Los ataques de vishing (phishing por llamada telefónica) con voz clonada son el vector que más está creciendo en entornos corporativos españoles según el Centro Criptológico Nacional. Una llamada que suena exactamente como tu director financiero diciéndote que valides una transferencia urgente es un escenario que hace doce meses parecía ciencia ficción y que ya está en los informes de incidentes reales.
Por qué los filtros técnicos no son suficientes
Los filtros de correo basados en listas negras y análisis de cabeceras siguen siendo útiles, pero no están diseñados para detectar contenido semánticamente correcto que provenga de un dominio legítimo recién comprado. Los atacantes más sofisticados registran dominios que se parecen a los reales (bancosantander-es.com en lugar de bancosantander.es), calientan esa dirección durante semanas enviando correos inofensivos para que no aparezca en listas negras, y después lanzan el ataque.

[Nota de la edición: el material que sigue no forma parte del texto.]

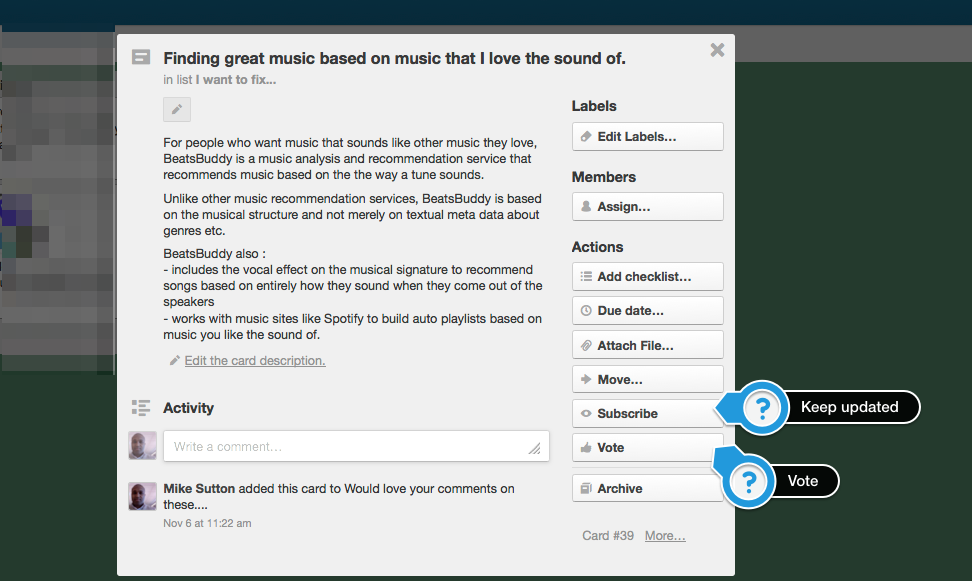Click the card title icon at top-left
972x581 pixels.
click(x=141, y=58)
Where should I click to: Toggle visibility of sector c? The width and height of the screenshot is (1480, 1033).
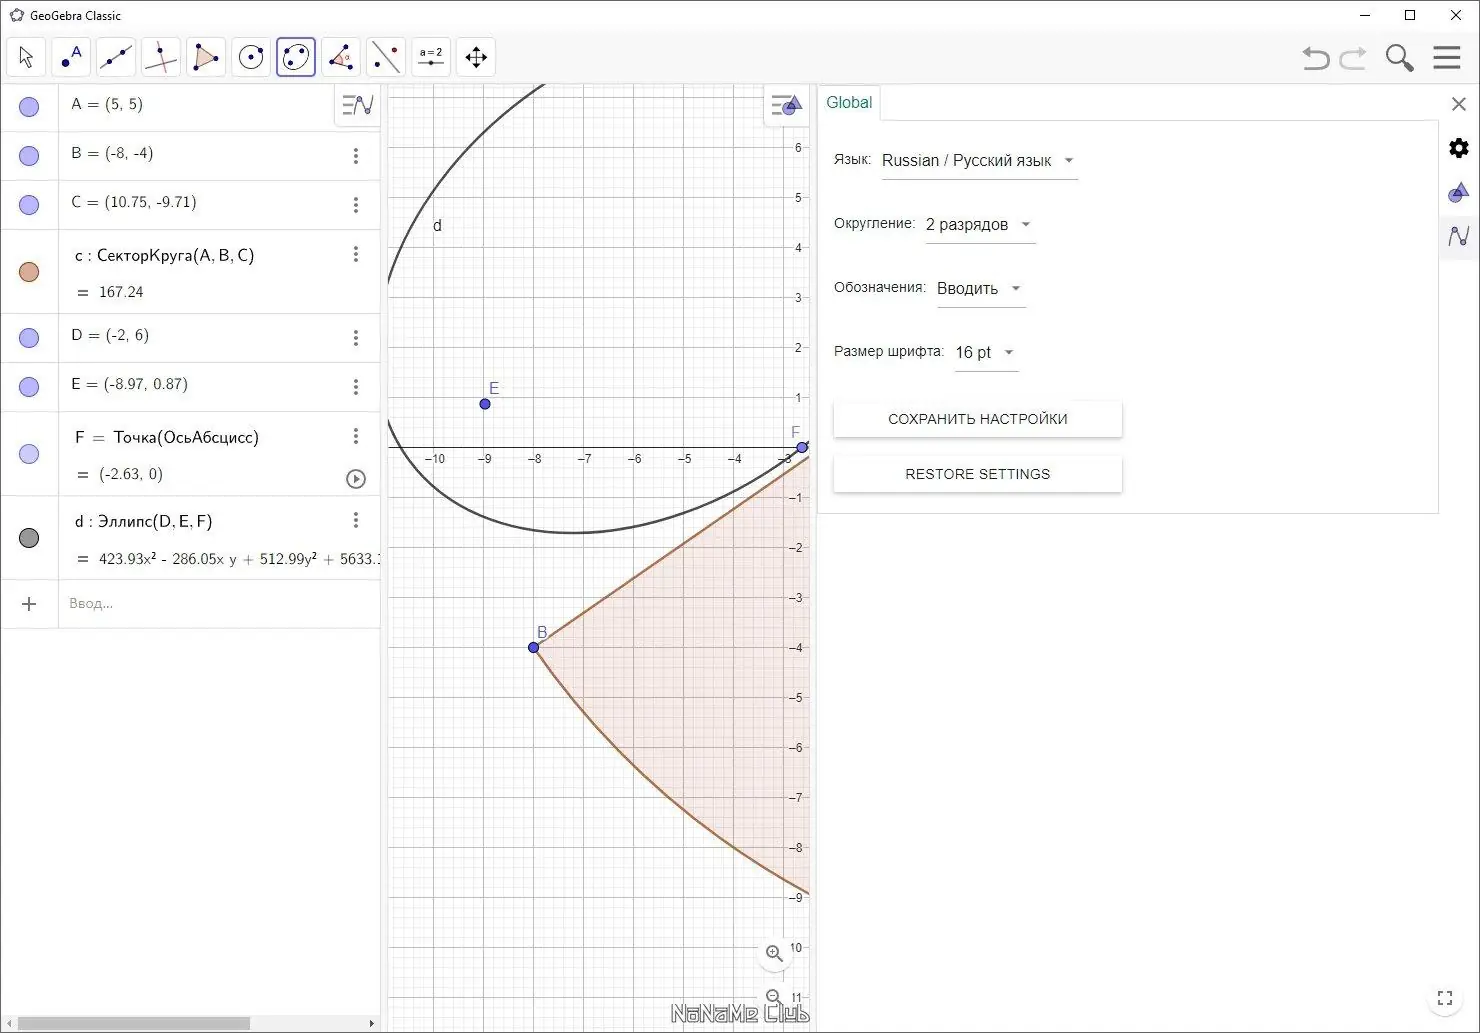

El análisis de comportamiento de usuario es el complemento necesario: detectar que alguien que nunca ha transferido más de 1.000 euros está intentando aprobar una de 50.000 es una señal que los filtros de contenido no pueden captar. Las soluciones más efectivas combinan ambas capas.
Lo que sí puedes hacer
La autenticación de dos factores con app de autenticación (no por SMS) sigue siendo la medida individual de mayor impacto. Los ataques de phishing más sofisticados pueden capturar en tiempo real las credenciales que introduces, pero el tiempo limitado de validez de los códigos TOTP complica sustancialmente el ataque.
Para entornos corporativos, la formación técnica periódica con simulaciones reales sigue siendo el factor que más reduce la tasa de éxito de los ataques, según todos los estudios disponibles. No porque haga a la gente invulnerable, sino porque introduce el hábito de verificar antes de actuar, especialmente en situaciones de urgencia que es exactamente donde estos ataques se diseñan para operar.
El problema de fondo es que la asimetría entre atacante y defensor no ha hecho más que crecer. Generar un ataque creíble cuesta cada vez menos. Detectarlo y prevenirlo sigue requiriendo tiempo, recursos y criterio humano que no escala igual de rápido.